How professionals create value with other people
This short write up on how 3 professions create value to their clients, is based solely on personal experience and not on any research beyond these interactions. It’s also based on a mere handful of professionals that I have interacted with, or observed, over the years. What is interesting is considering how they offer value and comparing them to a design practice.
These notes are written from my point of view.
A relationship flow between Vendor and Real-estate Agent
Real Estate Agents
(From a Vendor’s point of view) Real Estate agents, the good ones anyway, seem to understand they’re in this for the long haul, and spend time and effort to understand their client and to build a relationship that may extend over decades. They realise people tend to buy multiple properties these days. Either adjusting lifestyle and moving their main residence, or perhaps a few of their clients will pick up an investment property. Which means for the agent possible multiple sales and management of investment property.
By spending time on the relationship between vendor and themselves they are achieving multiple goals:
- High likelihood of referrals from the vendor,
- Be the first choice in future sales from that vendor,
- Reduce time, effort, and money chasing other clients,
- Having gained trust with the vendor, selling and managing property is that much easier with that client.
The value the Real-estate agent adds for their client, is being the trusted person to take them through a stressful transaction, and making the process smooth and as uncomplicated as possible, thereby making it a positive experience. And the client knowing if things do go downhill at any point they have an understanding ally that will take control. If trust, empathy, and understanding is not present, the whole process will become worse for all parties; vendor, purchaser, and agent.
A relationship flow between Accountant and client
In a similar vein to how Mike Monteiro describes his lawyer, I could describe the 2 long term accountants I’ve had over the past 15 years : They are my allies. They advise on the best methods of dealing with issues of tax. They help structuring business accounts. They assist when you want to create a new business, partnership, or company. Or perhaps a relationship breakdown.
They handle all your business financial needs as well as personal financial affairs in my case. To do this there needs to be an incredible amount of trust between the client and the Accountant. In my experience this has happened because they have, and I have, shared stories of our lives outside of the immediate needs of accounting and business. Time was given to have a cup of tea and a chat. This builds empathy. Understanding of a greater context than accounting practices. The nature of this sort of accounting isn’t just to do your end of year taxes this year. It’s to do that and more for the foreseeable future. It’s an ongoing relationship that has mutual trust at its core.
The benefit for the accountant is similar to the benefits of the Real Estate agent mentioned above.
- High likelihood of referrals from the client,
- Ongoing work from the client (when doesn’t tax stop!?),
- Processes are far easier to get through because of the mutual trust between parties,
- Referrals mean less time and effort and money are needed chasing new clients.

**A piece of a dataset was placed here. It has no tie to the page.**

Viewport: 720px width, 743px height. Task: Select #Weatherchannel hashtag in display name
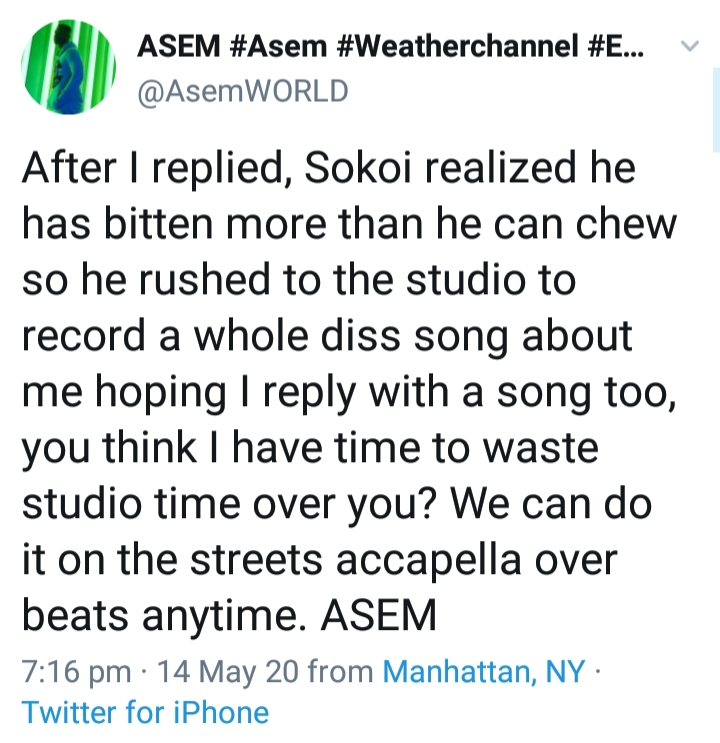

Accountants like what I’ve described above add substantial value for their clients by gaining trust. From trust and establishing a relationship they will know a the greater context of their clients, and knowing them enables them to work and act in their clients’ best interest at a moments notice.
Accountants in this scenario become close colleagues for their clients, rather than an external supplier. For the accountant, it becomes an easier task to deal with ongoing clients rather than setting up new relationships with new clients, and financial / business histories of each new client being understood and considered.
The type of Specialists I’m referring to here run their own practice. They may be dermatologists, cosmetic surgeons, or eye or dental specialists. Of the 3 examples here these sort of Medical Specialists, in my experience, don’t attempt to offer any effort to establish value beyond their service. Which is why I’ve chosen to explore it here.
In many ways this profession of Medical Specialisation acts like a production service rather than a value service. Why may this be the case?
A few ideas from my experience and observation:
- You’re paying in the vicinity of $20 — $50+ per minute to see the specialist, the last thing you want is to chat for 20 minutes about what you did on the weekend,
- The fact they are specialists and you can only see them via referrals from GPs seems to transfer the trust you have for your GP to the specialist they have referred you on to. Though with modern GPs this trusted relationship is becoming harder (that issue is for another post),
- The Specialist will have all the relevant information in hand based on from the referring Doctor. They know your case. Your history. What else do they need to know? They may ask a pointed question to get more insight to your case, but this is direct and relevant to the situation. It’s about the case at hand not establishing a connection.
As the diagram above indicates the value a Specialist adds to their service is the ability to solve your medical problem. It’s not in building a long term ongoing relationship, like a patient and a ‘traditional’ family GP. It’s the specialist’s ability to solve your immediate concerns.
I have had some unpleasant Specialists that seem to have forgotten patients and Specialists are the same species. Some are aloof, mumbling and whispering into their recording devices, back turned; hardly reassuring. The Specialists don’t expect, or want, either positive word-of-mouth referrals or their patients to want to come back; they’ll come back if they need to no matter what. But if they solve your potentially serious health issue then does being pleasant matter to them? Or you?